Everything changed in early 2020 as the coronavirus pandemic engulfed the world. The EBRD has thrown itself into supporting countries in its regions of operations, as substantial contractions in GDP are forecast almost universally. On April 23, shareholders approved response and recovery measures under which the bank is ready to provide support worth €21bn in 2020 and 2021. A statement from the bank said it plans to “dedicate the entirety of its activities” to helping countries to combat the economic impact of the crisis.
“The crisis is now so all‐encompassing that, in practice, it is expected that all of the bank’s business over the next one to two years will contribute to the EBRD’s crisis response,” said Chakrabati at the time.
In his speech on June 30, he described the world as being in “the depths of the worst unforeseen crisis of my – relatively long – lifetime.”
As discussions of the post-COVID recovery are underway, Chakrabati pressed for the green economy to be put at the heart of the recovery. “[I]t would be a serious error to consider spending on greening the global economy as no more than an optional add-on to the real business of economic recovery. The truth is that green must be at the very centre, not on the periphery, of the recovery planning we do now,” he said.
Chakrabati, a former high-ranking British civil servant, was the first person to win two competitive elections to head the EBRD. After serving for two terms as the bank’s president, the maximum allowed under the current rules, he said he is leaving the bank “in good shape”.
The bank commented in a July 2 statement marking his departure that: “Sir Suma … led a very significant change management process within the EBRD during his eight years as president.

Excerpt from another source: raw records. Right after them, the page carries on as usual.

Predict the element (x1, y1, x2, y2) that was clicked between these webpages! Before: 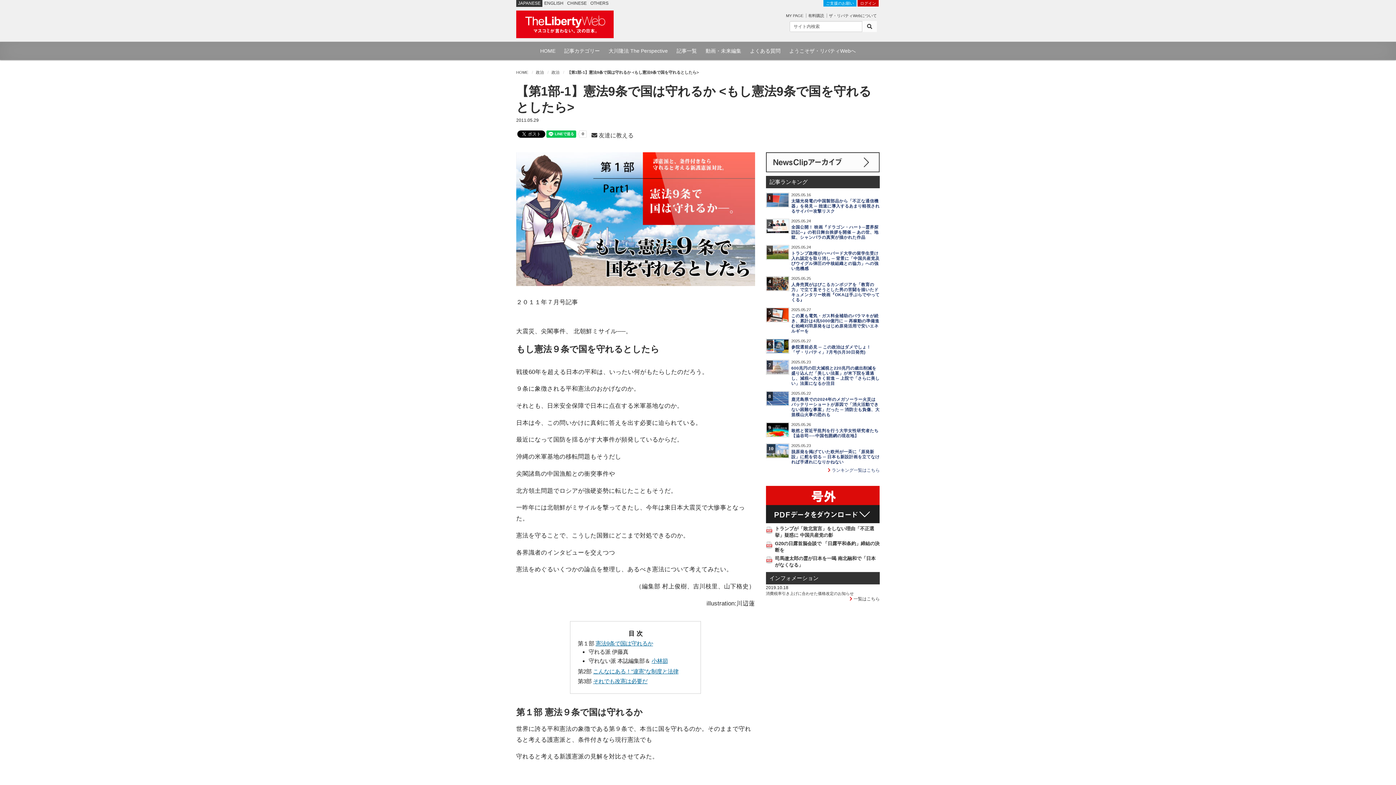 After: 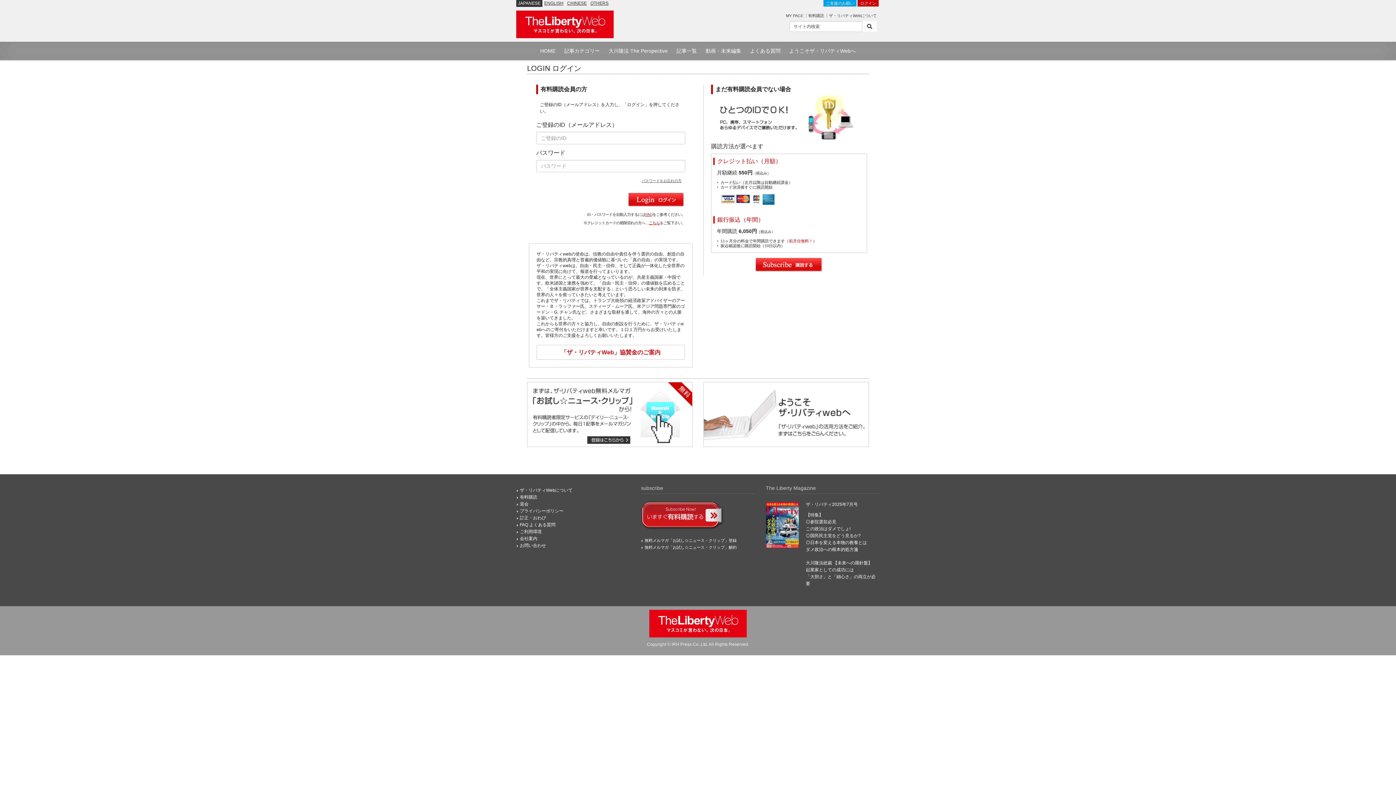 Action: label: MY PAGE bbox: (786, 13, 803, 17)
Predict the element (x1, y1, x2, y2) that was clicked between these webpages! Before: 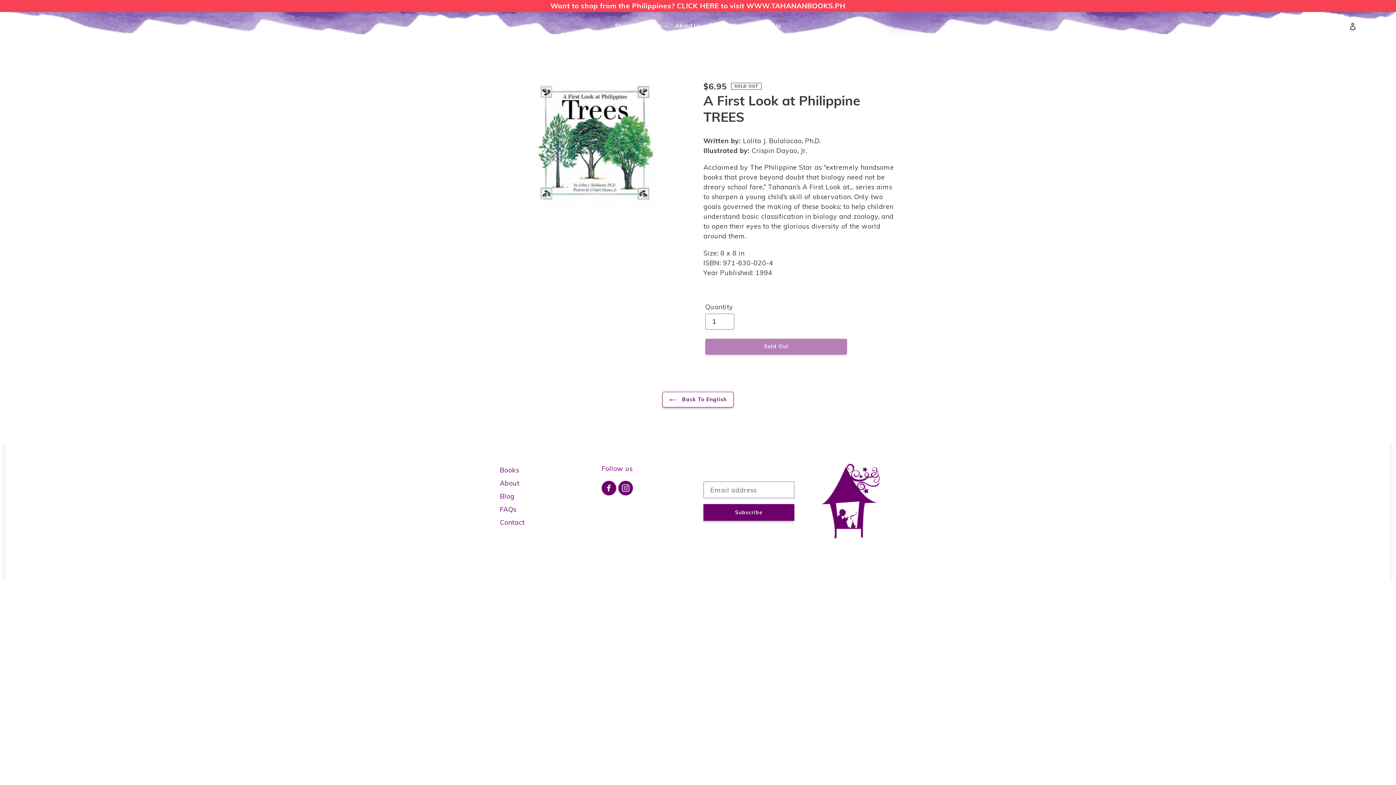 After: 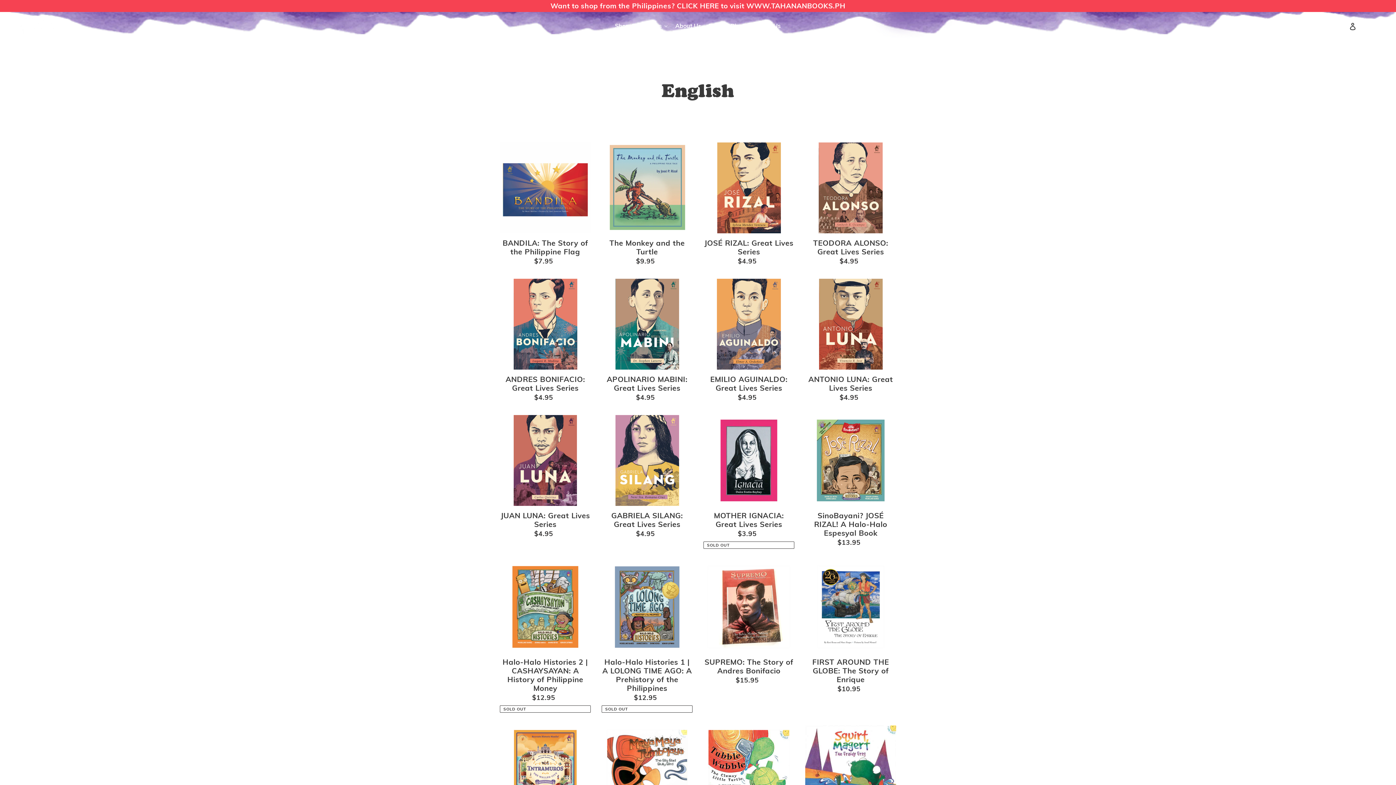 Action: bbox: (662, 392, 733, 407) label:  Back To English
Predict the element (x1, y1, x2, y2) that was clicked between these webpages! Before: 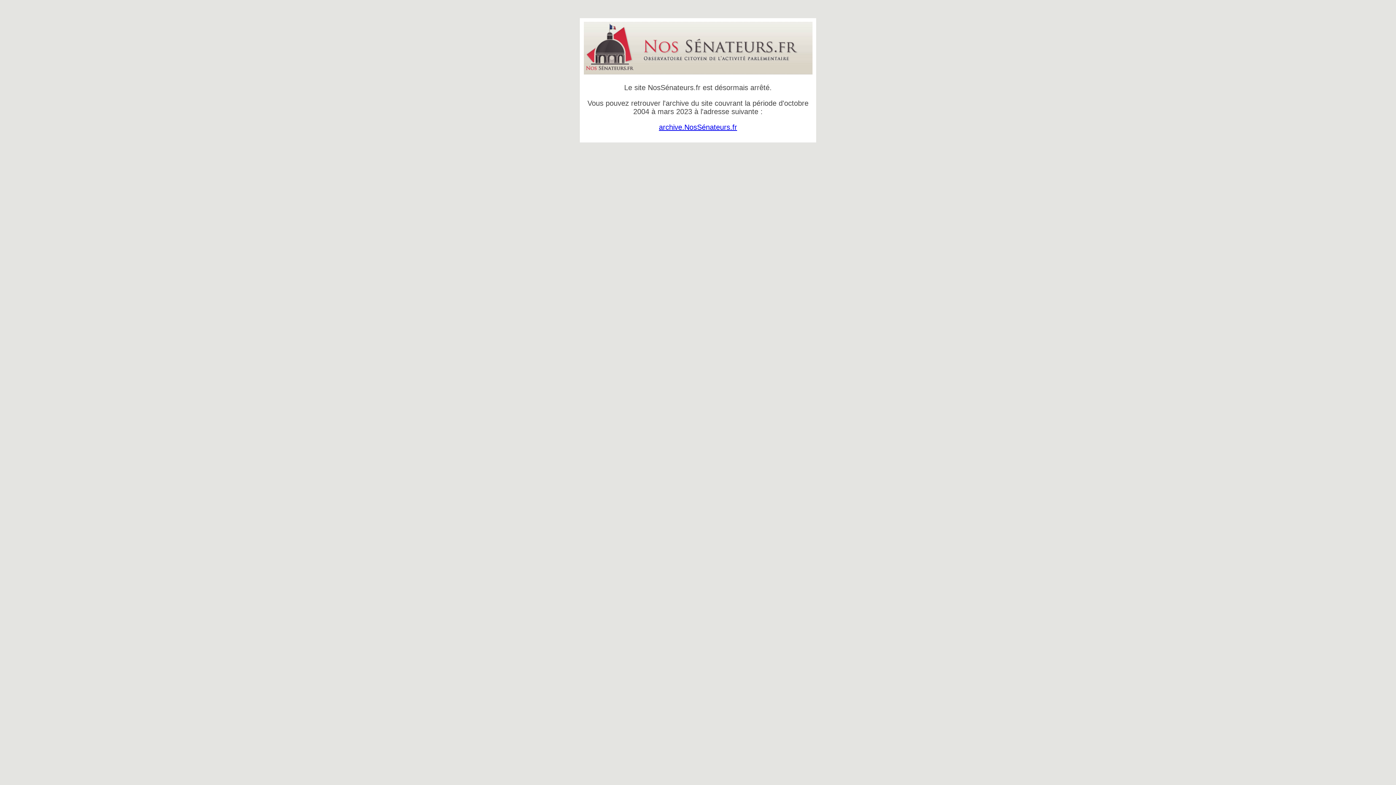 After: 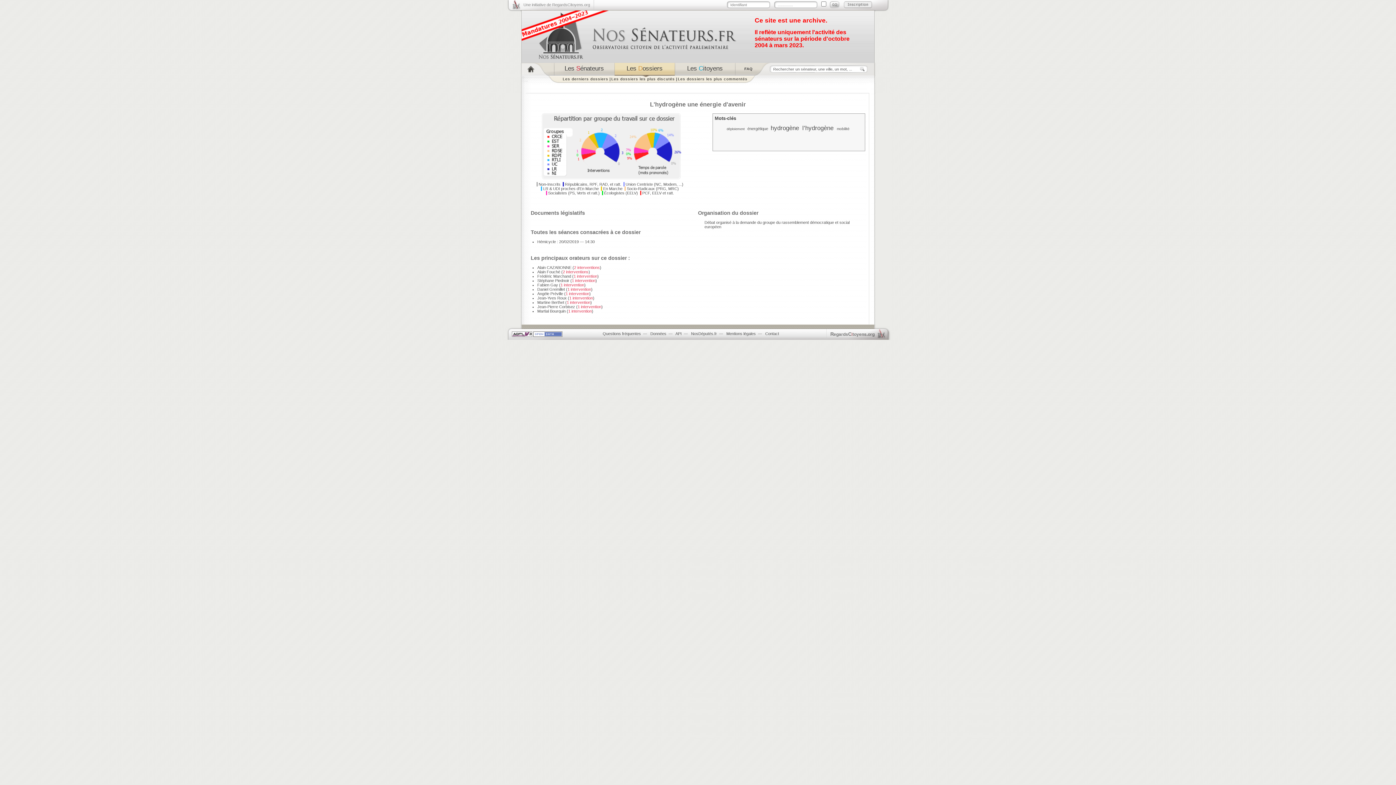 Action: bbox: (659, 123, 737, 131) label: archive.NosSénateurs.fr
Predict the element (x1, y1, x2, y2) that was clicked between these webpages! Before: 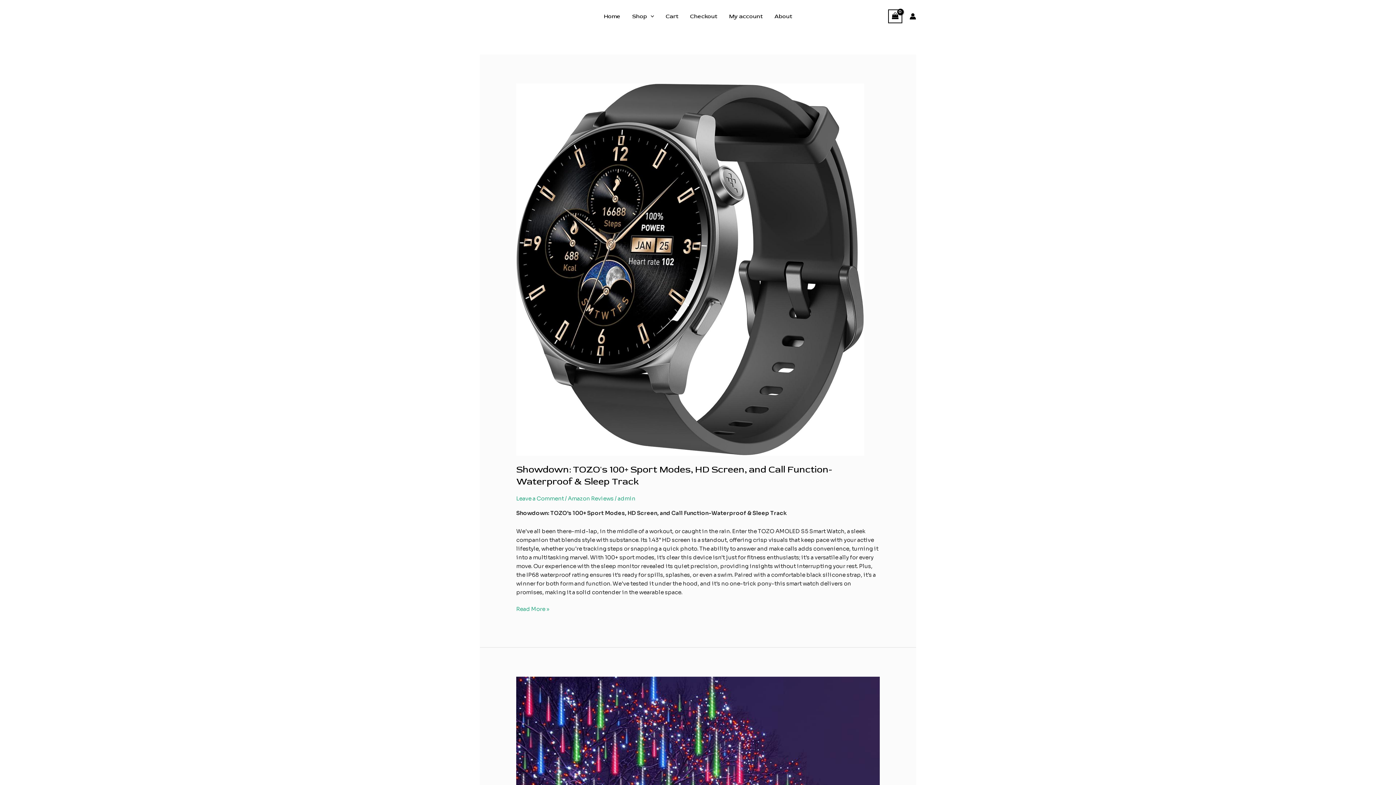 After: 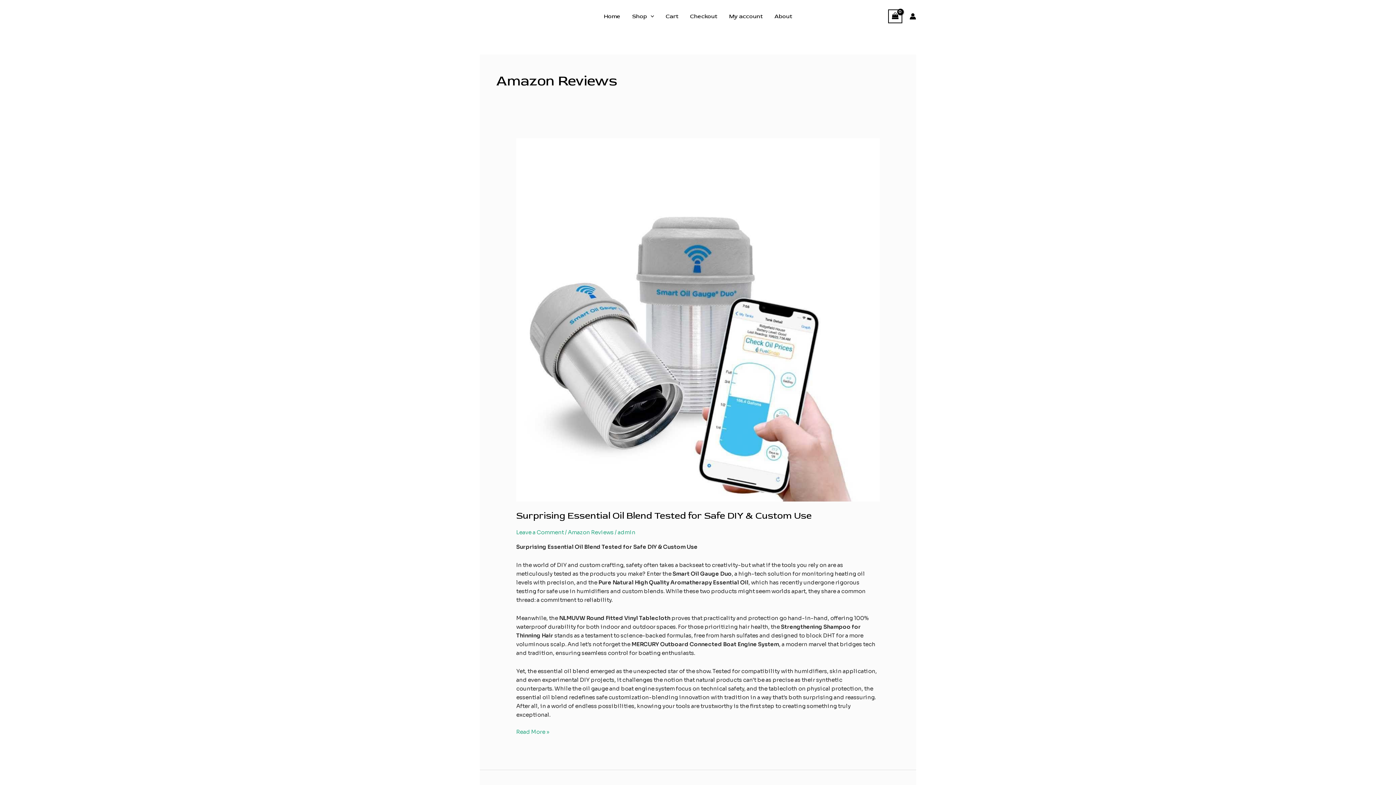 Action: label: Amazon Reviews bbox: (568, 495, 613, 502)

Management quality has improved and the leadership cadre is today much more diverse, both in terms of gender and nationality. Such modernisation contributed to the EBRD achieving record investment and near-record profit levels in 2019, the last full year of Sir Suma’s leadership.”
There has been speculation in the British press that Chakrabati could be one of the potential successors to Sir Mark Sedwill, who announced he was stepping down as Cabinet Secretary after rumoured clashes with prime ministerial advisor Dominic Cummings.
However, the EBRD said on July 2 that after leaving the bank, Chakrabati would remain involved with international development and green issues through several pro bono positions. These will include chairing the board of trustees of international development think-tank ODI and becoming a global commissioner of the New Climate Economy Network. He also plans to advise governments and private and public sector organisations.
Plans to appoint his successor at the EBRD annual meeting in May were thwarted when it was postponed. Instead, EBRD first vice-president Jurgen Rigterink took over as acting president of the EBRD on July 3, and a permanent successor will be elected at the annual meeting that is now due to take place in October.